What you are asked to do → Exactly as shown, give the full listing again.

Records provided →
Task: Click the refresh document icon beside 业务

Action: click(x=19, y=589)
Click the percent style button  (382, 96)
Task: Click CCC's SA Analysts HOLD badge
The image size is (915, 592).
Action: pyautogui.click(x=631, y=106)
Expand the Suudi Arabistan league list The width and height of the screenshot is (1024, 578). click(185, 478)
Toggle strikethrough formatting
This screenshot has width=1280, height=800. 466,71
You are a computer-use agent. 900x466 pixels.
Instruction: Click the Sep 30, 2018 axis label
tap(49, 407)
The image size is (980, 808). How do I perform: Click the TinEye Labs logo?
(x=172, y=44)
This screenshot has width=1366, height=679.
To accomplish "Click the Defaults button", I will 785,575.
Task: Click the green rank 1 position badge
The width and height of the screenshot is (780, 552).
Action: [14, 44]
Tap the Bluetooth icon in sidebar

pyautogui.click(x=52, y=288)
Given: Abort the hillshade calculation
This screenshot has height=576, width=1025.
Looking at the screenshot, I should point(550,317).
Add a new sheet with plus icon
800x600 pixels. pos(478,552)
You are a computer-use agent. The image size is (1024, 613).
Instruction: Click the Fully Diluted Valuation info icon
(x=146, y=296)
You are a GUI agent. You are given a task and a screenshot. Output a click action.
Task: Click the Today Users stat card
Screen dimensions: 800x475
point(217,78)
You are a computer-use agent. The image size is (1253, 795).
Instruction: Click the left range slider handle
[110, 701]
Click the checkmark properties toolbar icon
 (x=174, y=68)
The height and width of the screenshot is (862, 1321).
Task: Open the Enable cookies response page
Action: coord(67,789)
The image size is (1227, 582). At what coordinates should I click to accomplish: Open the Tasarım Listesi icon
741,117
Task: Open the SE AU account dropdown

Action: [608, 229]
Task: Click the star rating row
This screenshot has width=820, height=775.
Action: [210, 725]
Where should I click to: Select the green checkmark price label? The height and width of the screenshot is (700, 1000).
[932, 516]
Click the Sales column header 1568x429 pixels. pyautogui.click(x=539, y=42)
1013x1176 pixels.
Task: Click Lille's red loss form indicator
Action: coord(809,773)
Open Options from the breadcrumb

Answer box →
Task: Click the refresh document icon beside 业务

Action: click(x=19, y=589)
Click the percent style button  (382, 96)
Task: Click CCC's SA Analysts HOLD badge
The image size is (915, 592).
Action: pyautogui.click(x=631, y=106)
Expand the Suudi Arabistan league list The width and height of the screenshot is (1024, 578). click(185, 478)
Toggle strikethrough formatting
This screenshot has width=1280, height=800. 466,71
You are a computer-use agent. 900x466 pixels.
Instruction: Click the Sep 30, 2018 axis label
tap(49, 407)
The image size is (980, 808). How do I perform: Click the TinEye Labs logo?
(x=172, y=44)
This screenshot has width=1366, height=679.
To accomplish "Click the Defaults button", I will 785,575.
Task: Click the green rank 1 position badge
The width and height of the screenshot is (780, 552).
Action: [14, 44]
Tap the Bluetooth icon in sidebar

pyautogui.click(x=52, y=288)
Given: Abort the hillshade calculation
This screenshot has height=576, width=1025.
Looking at the screenshot, I should point(550,317).
Add a new sheet with plus icon
800x600 pixels. pos(478,552)
You are a computer-use agent. The image size is (1024, 613).
Instruction: Click the Fully Diluted Valuation info icon
(x=146, y=296)
You are a GUI agent. You are given a task and a screenshot. Output a click action.
Task: Click the Today Users stat card
Screen dimensions: 800x475
point(217,78)
You are a computer-use agent. The image size is (1253, 795).
Instruction: Click the left range slider handle
[110, 701]
Click the checkmark properties toolbar icon
 (x=174, y=68)
The height and width of the screenshot is (862, 1321).
Task: Open the Enable cookies response page
Action: coord(67,789)
The image size is (1227, 582). At what coordinates should I click to accomplish: Open the Tasarım Listesi icon
741,117
Task: Open the SE AU account dropdown

Action: [608, 229]
Task: Click the star rating row
This screenshot has width=820, height=775.
Action: [210, 725]
Where should I click to: Select the green checkmark price label? The height and width of the screenshot is (700, 1000).
[932, 516]
Click the Sales column header 1568x429 pixels. pyautogui.click(x=539, y=42)
1013x1176 pixels.
Task: Click Lille's red loss form indicator
Action: coord(809,773)
Open Options from the breadcrumb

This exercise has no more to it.